=== WHAT IS EXPECTED ===
Keep only the lines of the material below that contain the word "left". Copy those lines.

·····

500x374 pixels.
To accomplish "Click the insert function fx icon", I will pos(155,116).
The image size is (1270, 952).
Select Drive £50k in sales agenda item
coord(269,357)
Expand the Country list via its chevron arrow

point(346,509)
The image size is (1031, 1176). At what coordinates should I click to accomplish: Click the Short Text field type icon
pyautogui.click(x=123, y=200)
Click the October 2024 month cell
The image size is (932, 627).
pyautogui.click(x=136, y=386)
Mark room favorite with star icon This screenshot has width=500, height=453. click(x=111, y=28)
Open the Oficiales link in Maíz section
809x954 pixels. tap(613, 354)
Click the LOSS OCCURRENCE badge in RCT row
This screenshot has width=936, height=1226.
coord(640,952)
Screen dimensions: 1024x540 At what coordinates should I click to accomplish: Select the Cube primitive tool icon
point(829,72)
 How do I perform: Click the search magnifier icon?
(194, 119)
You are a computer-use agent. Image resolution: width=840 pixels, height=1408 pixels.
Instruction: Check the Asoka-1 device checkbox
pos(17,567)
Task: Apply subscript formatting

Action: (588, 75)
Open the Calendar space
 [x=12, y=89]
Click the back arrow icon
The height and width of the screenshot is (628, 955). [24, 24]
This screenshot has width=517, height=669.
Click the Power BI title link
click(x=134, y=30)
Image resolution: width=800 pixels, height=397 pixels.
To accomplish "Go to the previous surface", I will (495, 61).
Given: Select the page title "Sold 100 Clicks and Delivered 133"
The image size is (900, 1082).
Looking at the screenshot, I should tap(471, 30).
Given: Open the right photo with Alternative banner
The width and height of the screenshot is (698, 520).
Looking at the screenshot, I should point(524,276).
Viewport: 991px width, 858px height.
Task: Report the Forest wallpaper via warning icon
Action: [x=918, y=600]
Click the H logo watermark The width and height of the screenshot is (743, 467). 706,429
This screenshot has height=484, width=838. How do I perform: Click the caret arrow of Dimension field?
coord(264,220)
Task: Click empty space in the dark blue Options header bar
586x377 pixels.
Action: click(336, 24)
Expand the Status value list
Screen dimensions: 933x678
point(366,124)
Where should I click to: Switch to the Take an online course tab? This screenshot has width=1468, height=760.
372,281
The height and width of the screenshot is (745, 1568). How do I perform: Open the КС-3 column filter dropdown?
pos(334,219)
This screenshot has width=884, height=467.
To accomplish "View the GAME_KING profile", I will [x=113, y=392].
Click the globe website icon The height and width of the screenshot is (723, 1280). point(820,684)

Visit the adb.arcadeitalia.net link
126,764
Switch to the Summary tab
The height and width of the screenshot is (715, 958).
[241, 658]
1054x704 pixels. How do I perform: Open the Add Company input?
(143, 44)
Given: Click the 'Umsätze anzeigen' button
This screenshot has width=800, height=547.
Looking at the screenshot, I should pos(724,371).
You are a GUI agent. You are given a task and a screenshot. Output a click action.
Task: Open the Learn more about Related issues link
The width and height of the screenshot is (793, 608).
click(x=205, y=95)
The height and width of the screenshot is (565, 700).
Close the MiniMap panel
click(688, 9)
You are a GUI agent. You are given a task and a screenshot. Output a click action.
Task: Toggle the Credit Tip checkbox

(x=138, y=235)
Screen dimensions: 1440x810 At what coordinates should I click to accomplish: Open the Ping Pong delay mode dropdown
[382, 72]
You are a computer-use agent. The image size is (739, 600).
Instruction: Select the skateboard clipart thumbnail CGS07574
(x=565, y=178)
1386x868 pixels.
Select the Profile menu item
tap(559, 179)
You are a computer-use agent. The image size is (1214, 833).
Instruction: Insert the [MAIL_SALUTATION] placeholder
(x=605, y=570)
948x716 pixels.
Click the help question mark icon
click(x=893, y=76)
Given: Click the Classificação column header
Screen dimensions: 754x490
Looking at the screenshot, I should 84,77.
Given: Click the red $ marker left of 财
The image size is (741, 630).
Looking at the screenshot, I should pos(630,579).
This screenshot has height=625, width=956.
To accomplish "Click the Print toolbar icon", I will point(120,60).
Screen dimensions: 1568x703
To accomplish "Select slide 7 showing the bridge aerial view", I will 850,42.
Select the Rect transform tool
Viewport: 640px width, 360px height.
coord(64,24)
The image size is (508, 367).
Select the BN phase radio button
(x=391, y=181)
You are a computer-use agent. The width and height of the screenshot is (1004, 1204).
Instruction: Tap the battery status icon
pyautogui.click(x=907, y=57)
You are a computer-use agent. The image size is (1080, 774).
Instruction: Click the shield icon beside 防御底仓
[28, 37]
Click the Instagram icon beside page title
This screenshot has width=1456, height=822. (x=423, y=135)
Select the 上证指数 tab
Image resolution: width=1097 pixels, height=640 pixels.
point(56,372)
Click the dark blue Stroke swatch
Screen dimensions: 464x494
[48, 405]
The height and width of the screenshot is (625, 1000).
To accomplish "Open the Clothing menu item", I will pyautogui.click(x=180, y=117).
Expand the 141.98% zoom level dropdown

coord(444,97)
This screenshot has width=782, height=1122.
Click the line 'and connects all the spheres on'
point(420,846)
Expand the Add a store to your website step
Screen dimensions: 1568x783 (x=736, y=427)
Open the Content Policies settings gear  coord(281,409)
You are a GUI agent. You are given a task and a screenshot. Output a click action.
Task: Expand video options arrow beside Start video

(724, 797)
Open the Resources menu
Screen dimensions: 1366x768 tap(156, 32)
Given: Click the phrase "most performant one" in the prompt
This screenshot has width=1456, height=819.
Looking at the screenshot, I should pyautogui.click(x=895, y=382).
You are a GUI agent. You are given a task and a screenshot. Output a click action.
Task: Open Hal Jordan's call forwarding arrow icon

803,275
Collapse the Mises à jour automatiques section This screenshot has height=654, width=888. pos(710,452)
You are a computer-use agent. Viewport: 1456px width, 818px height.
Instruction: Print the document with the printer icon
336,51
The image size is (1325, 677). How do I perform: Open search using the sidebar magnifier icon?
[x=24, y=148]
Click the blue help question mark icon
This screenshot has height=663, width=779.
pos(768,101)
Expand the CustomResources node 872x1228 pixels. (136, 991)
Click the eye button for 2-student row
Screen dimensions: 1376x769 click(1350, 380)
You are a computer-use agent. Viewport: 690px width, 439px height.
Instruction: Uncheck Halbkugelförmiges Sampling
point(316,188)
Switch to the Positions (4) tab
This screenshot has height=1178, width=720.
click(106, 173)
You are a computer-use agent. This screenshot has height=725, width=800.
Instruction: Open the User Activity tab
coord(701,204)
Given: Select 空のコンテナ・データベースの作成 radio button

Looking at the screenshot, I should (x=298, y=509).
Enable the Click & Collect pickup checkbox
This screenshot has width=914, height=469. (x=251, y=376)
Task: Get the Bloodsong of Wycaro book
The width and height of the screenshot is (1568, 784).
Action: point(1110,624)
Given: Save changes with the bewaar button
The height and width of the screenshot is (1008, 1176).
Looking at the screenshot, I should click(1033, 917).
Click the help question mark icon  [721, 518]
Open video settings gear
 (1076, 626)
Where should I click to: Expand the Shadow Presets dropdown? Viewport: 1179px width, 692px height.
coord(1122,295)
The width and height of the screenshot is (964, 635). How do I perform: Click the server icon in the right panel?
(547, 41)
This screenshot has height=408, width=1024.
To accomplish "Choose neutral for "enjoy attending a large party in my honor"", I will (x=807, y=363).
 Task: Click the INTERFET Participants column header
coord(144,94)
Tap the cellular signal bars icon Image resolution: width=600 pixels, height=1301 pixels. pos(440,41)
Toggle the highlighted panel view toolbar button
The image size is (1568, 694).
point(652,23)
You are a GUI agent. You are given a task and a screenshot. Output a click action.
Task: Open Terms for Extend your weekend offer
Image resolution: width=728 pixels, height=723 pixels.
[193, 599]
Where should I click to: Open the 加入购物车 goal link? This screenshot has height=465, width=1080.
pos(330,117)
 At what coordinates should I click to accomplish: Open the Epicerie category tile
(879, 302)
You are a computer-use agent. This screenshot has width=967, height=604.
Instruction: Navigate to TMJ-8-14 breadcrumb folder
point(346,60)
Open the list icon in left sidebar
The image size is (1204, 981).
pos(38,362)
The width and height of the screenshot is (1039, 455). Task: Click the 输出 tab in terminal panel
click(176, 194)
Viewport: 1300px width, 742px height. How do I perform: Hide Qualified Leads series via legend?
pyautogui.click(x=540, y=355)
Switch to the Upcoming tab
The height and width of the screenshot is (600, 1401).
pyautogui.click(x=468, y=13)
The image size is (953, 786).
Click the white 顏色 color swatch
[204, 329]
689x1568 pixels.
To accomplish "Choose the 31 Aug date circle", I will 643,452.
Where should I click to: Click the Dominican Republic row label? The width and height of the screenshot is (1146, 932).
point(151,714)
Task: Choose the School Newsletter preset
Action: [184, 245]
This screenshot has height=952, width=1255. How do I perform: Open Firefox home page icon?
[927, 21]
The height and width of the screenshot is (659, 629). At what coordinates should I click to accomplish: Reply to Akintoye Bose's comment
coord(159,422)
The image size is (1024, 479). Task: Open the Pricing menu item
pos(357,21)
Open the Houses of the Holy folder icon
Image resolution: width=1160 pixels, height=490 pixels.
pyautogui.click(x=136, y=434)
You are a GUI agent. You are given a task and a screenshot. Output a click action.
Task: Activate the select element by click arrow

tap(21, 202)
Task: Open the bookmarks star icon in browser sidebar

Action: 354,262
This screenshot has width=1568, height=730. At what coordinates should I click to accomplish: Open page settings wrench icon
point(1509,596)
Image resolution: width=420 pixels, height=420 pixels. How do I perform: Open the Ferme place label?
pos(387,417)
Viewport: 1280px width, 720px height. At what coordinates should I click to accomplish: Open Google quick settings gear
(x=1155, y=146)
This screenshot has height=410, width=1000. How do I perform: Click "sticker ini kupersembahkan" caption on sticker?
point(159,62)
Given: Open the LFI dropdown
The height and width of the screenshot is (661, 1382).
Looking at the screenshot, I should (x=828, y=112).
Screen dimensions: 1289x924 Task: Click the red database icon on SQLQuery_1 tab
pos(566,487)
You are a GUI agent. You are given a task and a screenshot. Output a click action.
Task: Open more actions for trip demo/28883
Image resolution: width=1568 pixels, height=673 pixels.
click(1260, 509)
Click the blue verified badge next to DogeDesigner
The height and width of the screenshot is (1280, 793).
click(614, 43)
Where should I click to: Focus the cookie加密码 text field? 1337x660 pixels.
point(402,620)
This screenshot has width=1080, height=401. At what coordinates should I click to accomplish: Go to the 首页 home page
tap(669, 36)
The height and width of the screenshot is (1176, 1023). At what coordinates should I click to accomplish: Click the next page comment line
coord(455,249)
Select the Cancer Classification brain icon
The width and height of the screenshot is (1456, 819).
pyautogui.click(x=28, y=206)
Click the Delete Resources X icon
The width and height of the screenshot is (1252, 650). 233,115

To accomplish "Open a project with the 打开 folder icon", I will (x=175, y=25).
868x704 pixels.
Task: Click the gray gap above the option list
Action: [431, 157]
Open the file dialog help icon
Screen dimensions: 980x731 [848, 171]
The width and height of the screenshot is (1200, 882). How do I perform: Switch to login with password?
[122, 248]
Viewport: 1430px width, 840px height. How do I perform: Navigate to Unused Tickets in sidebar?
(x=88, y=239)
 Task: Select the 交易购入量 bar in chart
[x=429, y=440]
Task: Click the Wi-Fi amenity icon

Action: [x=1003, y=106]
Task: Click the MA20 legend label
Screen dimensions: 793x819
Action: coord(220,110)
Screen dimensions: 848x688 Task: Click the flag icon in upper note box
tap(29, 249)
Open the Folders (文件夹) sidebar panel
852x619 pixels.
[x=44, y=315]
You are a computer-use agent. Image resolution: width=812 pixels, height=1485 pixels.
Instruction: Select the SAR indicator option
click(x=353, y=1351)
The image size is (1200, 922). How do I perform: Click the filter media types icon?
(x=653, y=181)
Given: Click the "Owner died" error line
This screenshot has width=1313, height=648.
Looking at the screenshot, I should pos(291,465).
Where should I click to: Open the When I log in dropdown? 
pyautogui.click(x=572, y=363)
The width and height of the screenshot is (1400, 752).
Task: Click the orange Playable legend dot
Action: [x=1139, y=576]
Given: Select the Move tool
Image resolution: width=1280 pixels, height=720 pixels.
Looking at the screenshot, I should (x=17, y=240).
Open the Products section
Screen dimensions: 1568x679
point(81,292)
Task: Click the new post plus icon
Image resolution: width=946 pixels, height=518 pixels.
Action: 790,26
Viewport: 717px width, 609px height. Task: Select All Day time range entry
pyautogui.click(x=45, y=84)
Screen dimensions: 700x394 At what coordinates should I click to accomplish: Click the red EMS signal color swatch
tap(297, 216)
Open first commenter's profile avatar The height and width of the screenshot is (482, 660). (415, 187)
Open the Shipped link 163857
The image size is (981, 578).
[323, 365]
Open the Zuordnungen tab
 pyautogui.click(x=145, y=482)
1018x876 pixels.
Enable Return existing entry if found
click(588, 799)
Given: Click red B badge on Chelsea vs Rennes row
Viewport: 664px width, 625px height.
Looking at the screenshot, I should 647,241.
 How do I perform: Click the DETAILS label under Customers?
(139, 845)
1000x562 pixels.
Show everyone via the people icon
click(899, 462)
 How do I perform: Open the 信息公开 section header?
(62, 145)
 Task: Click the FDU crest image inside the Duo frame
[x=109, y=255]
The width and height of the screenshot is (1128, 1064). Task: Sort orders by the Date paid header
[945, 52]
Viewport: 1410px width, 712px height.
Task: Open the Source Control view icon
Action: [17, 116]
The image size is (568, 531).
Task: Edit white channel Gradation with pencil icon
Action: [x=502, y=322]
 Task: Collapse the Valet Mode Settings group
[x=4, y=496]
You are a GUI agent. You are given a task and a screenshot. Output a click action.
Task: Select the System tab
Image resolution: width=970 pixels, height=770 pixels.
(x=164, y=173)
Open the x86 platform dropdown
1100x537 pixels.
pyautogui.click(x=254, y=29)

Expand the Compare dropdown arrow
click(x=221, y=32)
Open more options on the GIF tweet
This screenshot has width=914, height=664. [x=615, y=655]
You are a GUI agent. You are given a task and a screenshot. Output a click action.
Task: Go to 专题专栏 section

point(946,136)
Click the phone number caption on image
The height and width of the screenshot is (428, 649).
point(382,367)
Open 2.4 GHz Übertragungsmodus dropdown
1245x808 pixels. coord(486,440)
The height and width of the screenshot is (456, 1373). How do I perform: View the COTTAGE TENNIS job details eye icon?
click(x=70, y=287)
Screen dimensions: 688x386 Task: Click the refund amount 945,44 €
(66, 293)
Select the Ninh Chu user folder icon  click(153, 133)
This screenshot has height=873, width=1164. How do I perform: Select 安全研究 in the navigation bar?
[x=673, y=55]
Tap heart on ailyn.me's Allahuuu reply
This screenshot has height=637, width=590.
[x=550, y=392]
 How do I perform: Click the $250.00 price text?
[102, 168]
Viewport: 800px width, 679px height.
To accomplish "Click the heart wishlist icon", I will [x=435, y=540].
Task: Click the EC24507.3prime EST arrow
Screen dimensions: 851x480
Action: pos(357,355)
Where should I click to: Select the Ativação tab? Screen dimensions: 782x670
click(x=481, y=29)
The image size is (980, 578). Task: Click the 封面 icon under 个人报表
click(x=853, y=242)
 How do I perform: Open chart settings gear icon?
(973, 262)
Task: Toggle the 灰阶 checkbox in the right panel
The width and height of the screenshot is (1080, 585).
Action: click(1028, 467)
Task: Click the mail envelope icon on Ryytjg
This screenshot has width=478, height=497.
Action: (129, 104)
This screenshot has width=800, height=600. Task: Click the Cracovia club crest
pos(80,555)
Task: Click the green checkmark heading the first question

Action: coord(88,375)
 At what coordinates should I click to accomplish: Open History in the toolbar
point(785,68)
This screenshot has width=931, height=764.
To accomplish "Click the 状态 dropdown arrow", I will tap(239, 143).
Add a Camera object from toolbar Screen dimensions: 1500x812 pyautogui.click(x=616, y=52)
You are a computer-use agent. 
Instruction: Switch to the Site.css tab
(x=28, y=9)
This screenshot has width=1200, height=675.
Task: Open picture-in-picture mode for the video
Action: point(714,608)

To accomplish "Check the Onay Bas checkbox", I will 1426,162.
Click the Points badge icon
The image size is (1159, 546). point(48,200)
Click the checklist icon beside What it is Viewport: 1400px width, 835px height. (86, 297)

·····

=== RESPONSE FOR THIS EXERCISE ===
Given: Click the red $ marker left of 财
Open the list icon in left sidebar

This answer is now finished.